ARCHA FOEDERIS [35]

Epifanía del Señor, Enero de 1129

Toda Francia ardía en un fervor constructivo sin precedentes. Los padres del caballero Andrés de Montbard, y aún sus abuelos, habían visto con sus propios ojos cómo puentes, torres, graneros, y sobre todo capillas, iglesias y catedrales comenzaban a crecer por doquier, como si la piedra tallada generase más piedra tallada y los pueblos necesitaran edificar obras más grandiosas que las de sus vecinos para dar gracias a Dios por el don de la vida.

No fueron muchos los que participaron de la tensa angustia que recorrió la Iglesia a finales del siglo X, justo antes de celebrar el final de 999. Sin embargo, toda la cristiandad, con Francia a la cabeza, participó después de la alegría de los clérigos de saberse vivos y en gracia divina. Finalmente, el severo Padre Eterno había decidido no desatar su furia contra ellos y su infinita piedad se tradujo en un optimismo sin precedentes.

Aquel extraño pero intenso gozo se extendió pronto por todas partes, convirtiéndose en una sensación duradera; las cosas -se pensaba en el campo- estaban a punto de cambiar a mejor. Andrés, el templario menos refinado pero el de corazón más noble, vivió esa sensación de revolución inminente desde su infancia, viendo cómo los cultivos se ampliaban cada vez más y cómo las mujeres no dejaban nunca de estar encintas esperando nuevos hijos con los que poder trabajar esas tierras.

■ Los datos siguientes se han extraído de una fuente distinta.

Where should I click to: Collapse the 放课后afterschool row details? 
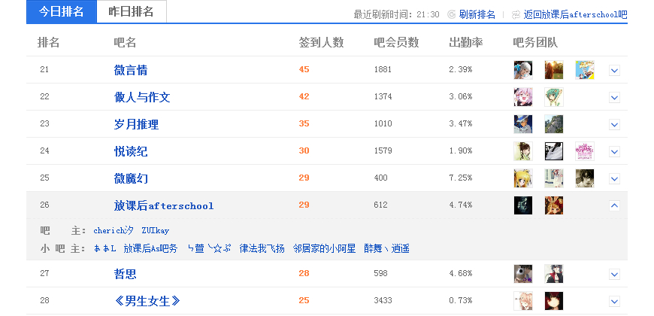point(614,205)
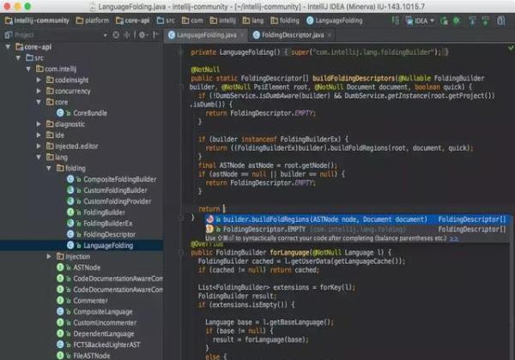Click the ASTNode interface icon
The width and height of the screenshot is (515, 360).
pyautogui.click(x=61, y=267)
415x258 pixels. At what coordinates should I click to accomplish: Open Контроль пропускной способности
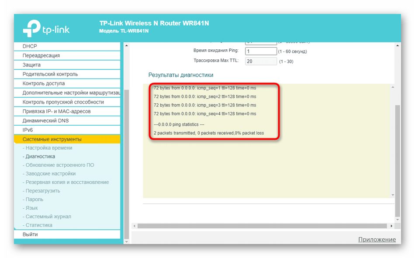click(63, 102)
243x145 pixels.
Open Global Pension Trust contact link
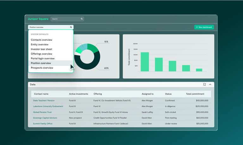[42, 112]
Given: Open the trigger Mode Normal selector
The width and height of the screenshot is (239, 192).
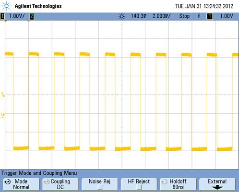Looking at the screenshot, I should (x=21, y=184).
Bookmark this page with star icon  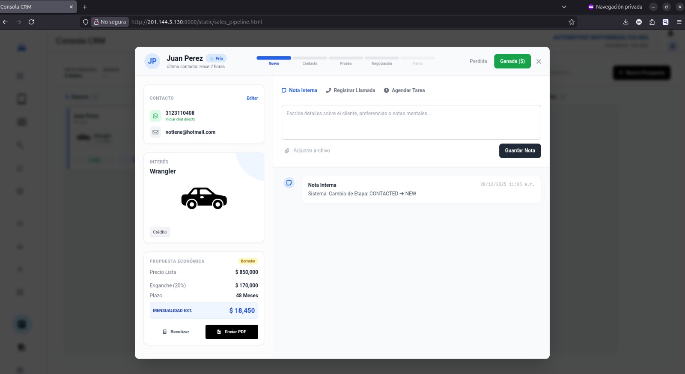coord(571,22)
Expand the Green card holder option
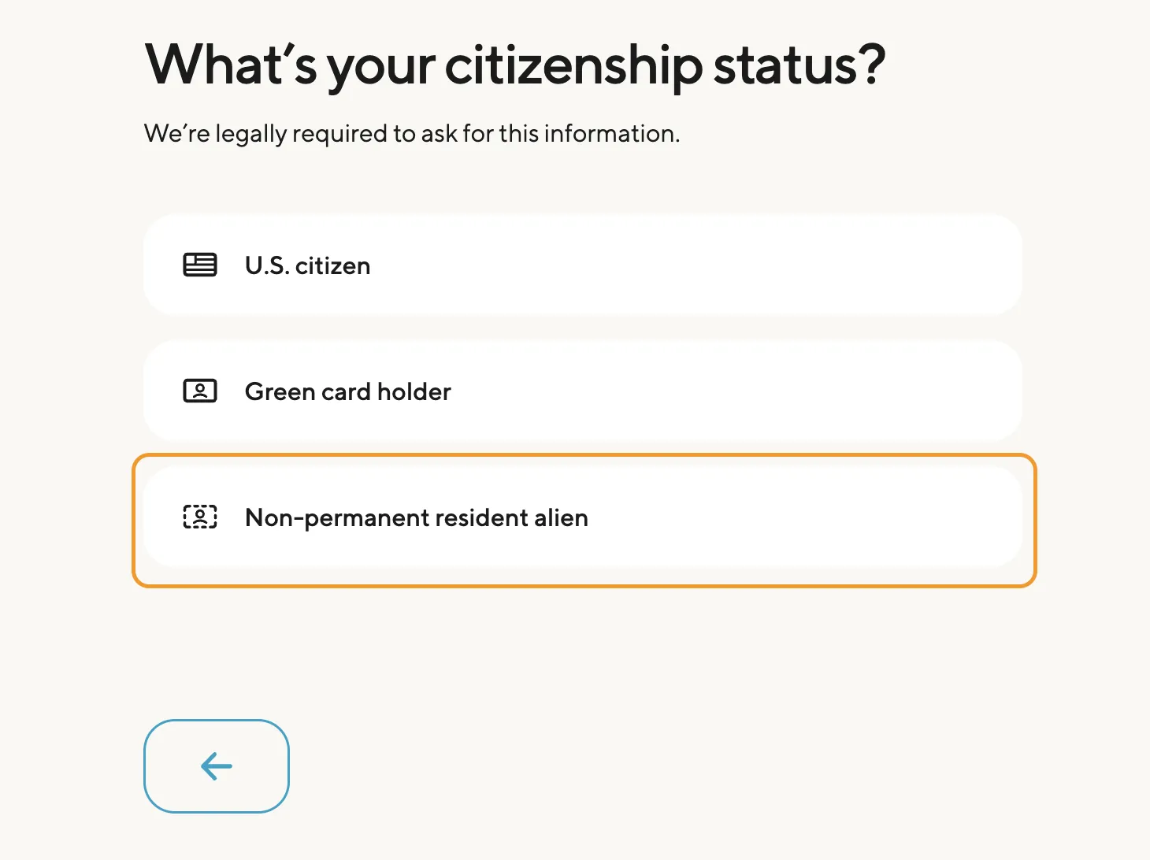The width and height of the screenshot is (1150, 860). tap(583, 391)
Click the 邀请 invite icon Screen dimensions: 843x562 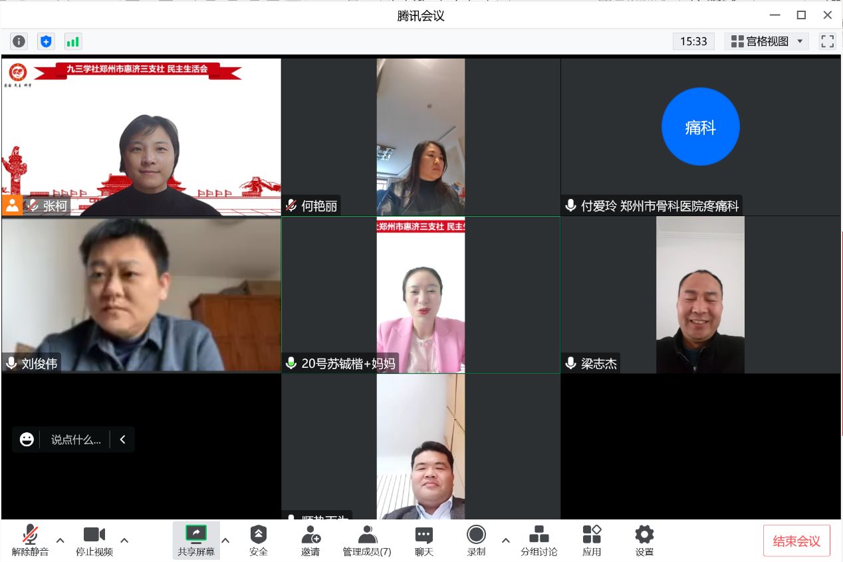coord(310,540)
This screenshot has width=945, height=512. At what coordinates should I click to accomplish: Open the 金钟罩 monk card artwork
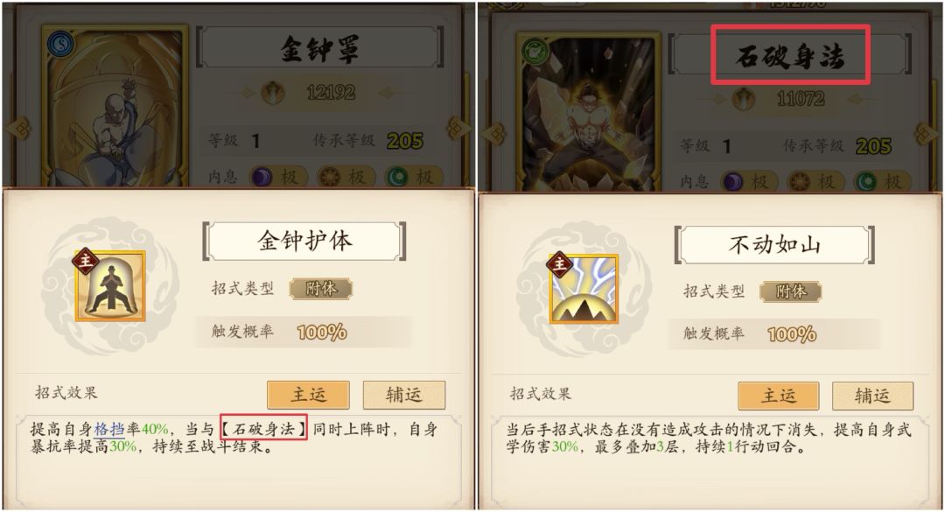[x=115, y=109]
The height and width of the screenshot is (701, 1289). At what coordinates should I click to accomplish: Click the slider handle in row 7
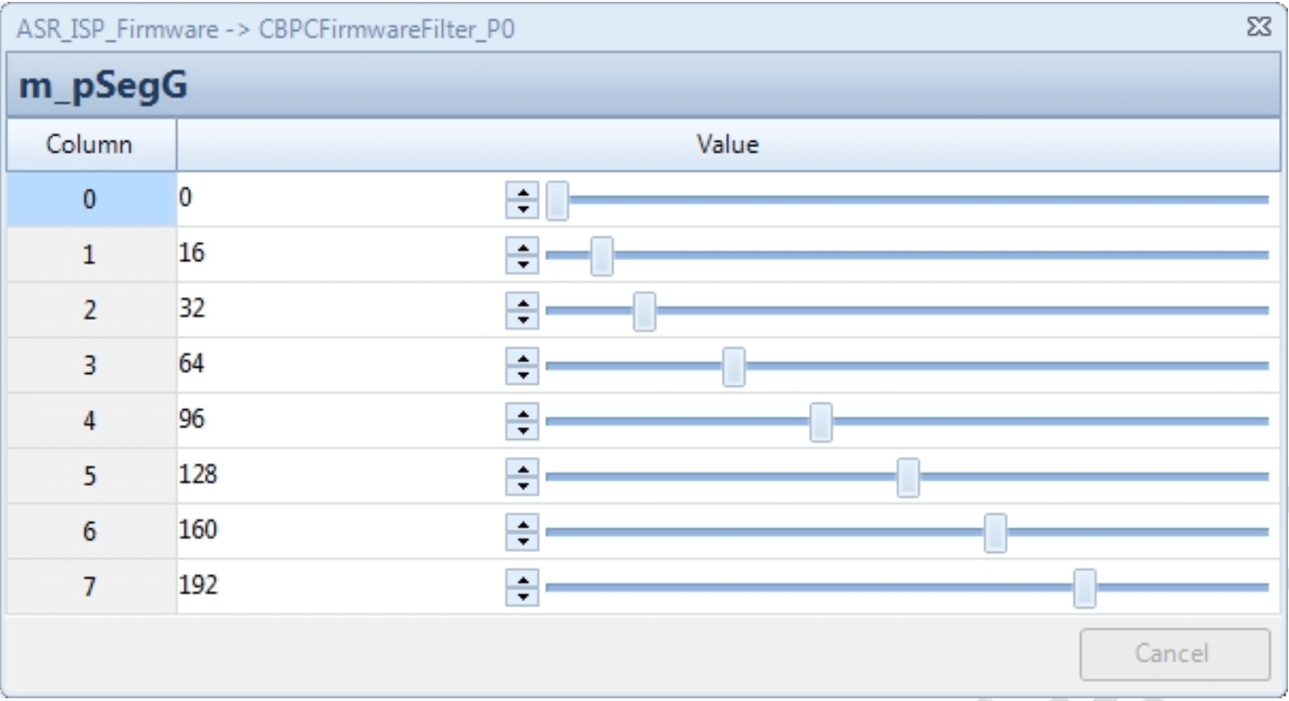[1084, 588]
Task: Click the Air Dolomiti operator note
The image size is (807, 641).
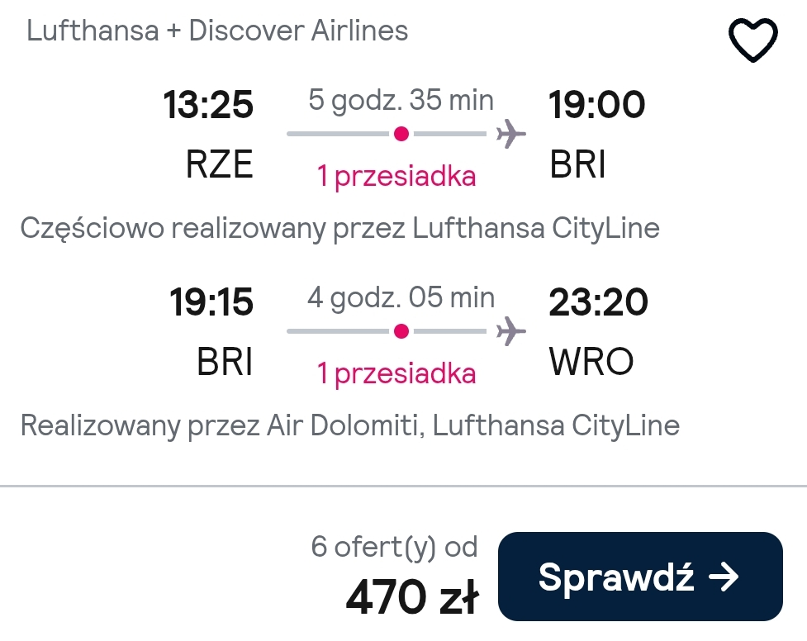Action: 350,426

Más tarde, él mismo se casó y tuvo familia, y antes de retirarse a cumplir con su milicia aún pudo ver cómo uno de sus sobrinos, un cierto Bernardo de la Fontaine, despuntó como la mente más lúcida que había conocido jamás. Su capacidad organizativa sedujo de inmediato no sólo a su familia de noble linaje, sino al propio conde de la Champaña, y su determinación estuvo llamada a ser decisiva para reunirle a él y a ocho hombres más para que rescataran de Tierra Santa una reliquia de la que pocos en la cristiandad habían oído hablar.

Así se embarcó Andrés en las Cruzadas y de este modo logró desenterrar del fondo del Templo de Salomón toda una biblioteca en piedra que, si había de creer en la palabra de Bernardo, fue esculpida por el profeta Enoc en persona al dictado de un ángel de Dios.

El momento de entrega de aquella valiosa reliquia, formada por más de trescientas tablas inscritas con misteriosos caracteres geométricos que sólo algunos sabios eran capaces de leer, estaba ya próximo.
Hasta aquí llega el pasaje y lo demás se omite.